Certain raw fish (especially salmon and others in the same family, such as lake trout) can be infected with a parasite that is harmless to people but kills dogs. The parasite is common in the Pacific Northwest, so everyone there is careful not to let their dogs eat raw salmon. Cooking kills the parasites. Some dogs (especially dogs that belong to Alaskan natives) are immune to the parasite. Here's some information from a vet website:

Salmon (salmonid fish) and other anadromous fish can be infected with a parasite called Nanophyetus salmincola.
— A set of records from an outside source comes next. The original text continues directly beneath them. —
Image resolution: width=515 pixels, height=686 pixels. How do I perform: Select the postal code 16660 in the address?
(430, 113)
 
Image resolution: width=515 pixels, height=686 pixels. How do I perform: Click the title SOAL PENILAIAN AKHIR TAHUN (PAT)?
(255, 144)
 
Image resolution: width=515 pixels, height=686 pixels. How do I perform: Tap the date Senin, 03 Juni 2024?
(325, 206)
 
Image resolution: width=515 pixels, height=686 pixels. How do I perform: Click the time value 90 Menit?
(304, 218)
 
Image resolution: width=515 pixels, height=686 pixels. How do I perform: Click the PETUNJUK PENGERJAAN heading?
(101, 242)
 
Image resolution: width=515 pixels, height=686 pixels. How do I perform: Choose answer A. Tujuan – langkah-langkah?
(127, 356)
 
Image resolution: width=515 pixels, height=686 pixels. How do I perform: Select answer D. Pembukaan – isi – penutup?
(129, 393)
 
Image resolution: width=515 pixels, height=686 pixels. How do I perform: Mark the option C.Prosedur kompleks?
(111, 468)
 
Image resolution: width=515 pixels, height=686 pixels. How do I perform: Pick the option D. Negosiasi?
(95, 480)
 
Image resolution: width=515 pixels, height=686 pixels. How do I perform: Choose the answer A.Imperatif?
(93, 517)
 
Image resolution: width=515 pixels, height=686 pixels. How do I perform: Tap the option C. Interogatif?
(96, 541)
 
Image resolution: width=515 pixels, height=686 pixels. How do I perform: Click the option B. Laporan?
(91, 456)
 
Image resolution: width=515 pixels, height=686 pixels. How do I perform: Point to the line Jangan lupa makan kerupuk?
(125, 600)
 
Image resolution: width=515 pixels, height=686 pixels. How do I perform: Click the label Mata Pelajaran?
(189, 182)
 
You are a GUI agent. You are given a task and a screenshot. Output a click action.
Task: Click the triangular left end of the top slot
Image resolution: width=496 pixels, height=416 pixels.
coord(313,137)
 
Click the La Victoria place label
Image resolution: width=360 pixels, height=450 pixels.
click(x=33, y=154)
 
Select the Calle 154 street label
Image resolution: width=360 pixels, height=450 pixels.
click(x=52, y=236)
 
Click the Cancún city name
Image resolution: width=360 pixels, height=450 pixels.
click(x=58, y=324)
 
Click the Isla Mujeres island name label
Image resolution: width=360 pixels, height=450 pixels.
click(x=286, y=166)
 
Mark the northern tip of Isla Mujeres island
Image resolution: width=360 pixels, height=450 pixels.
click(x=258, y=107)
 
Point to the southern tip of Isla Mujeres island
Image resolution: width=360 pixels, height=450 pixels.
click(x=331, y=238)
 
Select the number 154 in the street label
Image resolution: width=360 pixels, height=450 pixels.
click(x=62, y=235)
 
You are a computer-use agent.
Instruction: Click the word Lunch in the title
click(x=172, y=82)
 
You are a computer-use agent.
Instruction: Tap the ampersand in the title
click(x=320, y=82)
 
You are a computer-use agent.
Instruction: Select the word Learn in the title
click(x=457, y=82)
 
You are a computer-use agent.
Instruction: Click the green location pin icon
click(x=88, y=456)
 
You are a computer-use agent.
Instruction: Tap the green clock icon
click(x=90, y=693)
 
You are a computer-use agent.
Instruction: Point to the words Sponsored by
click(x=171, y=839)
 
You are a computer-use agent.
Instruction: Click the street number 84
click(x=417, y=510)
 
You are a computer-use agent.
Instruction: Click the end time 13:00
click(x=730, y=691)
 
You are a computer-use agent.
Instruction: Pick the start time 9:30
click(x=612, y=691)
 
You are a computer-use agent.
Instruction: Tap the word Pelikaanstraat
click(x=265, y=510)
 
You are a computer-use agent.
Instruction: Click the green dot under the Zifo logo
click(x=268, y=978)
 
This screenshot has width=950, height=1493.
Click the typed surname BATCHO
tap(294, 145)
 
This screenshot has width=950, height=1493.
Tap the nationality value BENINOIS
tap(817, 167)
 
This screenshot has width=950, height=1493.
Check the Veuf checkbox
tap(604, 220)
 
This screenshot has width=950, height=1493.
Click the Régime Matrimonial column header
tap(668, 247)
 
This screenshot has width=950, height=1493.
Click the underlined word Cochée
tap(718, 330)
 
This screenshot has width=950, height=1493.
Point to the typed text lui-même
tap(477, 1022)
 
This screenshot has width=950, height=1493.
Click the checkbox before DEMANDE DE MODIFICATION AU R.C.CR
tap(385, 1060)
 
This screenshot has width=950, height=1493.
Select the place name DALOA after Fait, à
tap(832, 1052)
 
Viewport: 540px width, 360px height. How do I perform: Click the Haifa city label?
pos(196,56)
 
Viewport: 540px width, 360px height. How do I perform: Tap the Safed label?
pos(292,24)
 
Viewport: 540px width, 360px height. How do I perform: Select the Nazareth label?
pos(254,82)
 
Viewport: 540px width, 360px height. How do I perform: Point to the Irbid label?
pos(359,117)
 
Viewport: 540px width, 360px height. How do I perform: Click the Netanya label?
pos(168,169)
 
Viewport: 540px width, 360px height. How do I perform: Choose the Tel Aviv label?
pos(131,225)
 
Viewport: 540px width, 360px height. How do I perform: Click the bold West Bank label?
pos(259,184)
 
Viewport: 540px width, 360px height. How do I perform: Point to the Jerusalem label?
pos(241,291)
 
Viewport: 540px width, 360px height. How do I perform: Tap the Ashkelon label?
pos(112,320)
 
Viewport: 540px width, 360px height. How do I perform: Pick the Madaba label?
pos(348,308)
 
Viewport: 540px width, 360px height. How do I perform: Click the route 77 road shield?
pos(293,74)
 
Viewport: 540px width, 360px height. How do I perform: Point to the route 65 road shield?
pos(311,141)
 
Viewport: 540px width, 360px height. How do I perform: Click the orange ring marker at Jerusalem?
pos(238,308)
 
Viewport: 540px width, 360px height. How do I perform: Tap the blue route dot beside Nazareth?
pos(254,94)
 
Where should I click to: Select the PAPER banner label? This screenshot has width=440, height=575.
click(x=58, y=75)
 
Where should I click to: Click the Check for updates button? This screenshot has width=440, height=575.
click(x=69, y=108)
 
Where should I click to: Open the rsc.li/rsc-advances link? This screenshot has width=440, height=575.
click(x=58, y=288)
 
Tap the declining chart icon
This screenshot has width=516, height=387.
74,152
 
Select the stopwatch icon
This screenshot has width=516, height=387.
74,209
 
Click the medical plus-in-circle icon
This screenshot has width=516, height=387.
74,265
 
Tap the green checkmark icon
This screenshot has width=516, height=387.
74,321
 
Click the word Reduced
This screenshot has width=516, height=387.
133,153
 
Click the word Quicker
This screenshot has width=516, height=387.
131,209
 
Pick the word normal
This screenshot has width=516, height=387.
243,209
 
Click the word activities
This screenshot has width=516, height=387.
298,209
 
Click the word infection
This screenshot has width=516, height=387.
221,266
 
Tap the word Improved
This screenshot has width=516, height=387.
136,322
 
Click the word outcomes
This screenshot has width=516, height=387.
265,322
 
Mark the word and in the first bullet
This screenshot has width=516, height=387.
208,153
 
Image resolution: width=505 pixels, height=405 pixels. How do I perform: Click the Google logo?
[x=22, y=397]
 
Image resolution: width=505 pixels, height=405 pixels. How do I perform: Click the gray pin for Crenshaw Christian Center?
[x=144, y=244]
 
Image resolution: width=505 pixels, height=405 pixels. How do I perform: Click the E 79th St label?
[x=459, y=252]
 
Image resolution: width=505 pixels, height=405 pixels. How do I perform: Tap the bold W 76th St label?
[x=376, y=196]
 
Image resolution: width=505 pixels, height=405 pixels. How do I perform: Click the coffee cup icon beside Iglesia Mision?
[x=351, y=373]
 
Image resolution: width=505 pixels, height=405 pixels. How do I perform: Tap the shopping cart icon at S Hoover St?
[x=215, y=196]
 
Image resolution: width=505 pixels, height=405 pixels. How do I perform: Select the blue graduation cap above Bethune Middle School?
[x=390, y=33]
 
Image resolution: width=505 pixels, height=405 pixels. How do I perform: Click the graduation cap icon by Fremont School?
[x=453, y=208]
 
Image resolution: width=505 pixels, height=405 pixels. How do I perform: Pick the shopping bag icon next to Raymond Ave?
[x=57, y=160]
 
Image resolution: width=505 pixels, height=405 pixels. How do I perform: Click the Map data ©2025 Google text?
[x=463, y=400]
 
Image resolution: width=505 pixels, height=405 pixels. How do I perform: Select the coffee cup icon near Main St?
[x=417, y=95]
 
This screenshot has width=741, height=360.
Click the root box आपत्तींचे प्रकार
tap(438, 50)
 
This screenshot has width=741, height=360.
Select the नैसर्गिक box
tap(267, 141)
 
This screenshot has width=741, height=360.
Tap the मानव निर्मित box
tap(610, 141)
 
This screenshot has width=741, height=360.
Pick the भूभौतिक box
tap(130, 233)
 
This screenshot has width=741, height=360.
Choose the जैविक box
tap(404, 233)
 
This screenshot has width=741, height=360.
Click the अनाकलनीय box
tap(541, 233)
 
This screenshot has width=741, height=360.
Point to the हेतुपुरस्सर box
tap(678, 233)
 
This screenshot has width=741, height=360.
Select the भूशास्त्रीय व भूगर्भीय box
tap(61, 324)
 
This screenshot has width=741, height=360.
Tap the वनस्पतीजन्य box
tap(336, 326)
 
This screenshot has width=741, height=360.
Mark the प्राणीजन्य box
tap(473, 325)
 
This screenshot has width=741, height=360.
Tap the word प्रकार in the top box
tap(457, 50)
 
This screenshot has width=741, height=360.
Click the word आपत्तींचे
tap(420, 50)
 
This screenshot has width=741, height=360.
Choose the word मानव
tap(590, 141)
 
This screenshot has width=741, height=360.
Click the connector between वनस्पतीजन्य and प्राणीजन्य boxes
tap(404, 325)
Overall, the parasite is relatively harmless. The danger occurs when the parasite itself is infected with a rickettsial organism called Neorickettsia helminthoeca. It's this microorganism that causes salmon poisoning.

"Salmon poisoning is most prevalent west of the Cascade mountain range," says Dr. Bill Foreyt, a veterinary parasitologist at Washington State University's College of Veterinary Medicine. He adds, "Canids are the only species susceptible to salmon poisoning. That's why cats, raccoons and bears eat raw fish regularly without consequence."

Generally, clinical signs appear within six days of a dog eating an infected fish. Fever, diarrhea, weakness, and swollen lymph nodes are all common symptoms of salmon poisoning. Additionally, a dog may show weight loss and refuse to eat. Death usually occurs within fourteen days of eating the infected fish. Unfortunately, 90 percent of dogs showing symptoms die.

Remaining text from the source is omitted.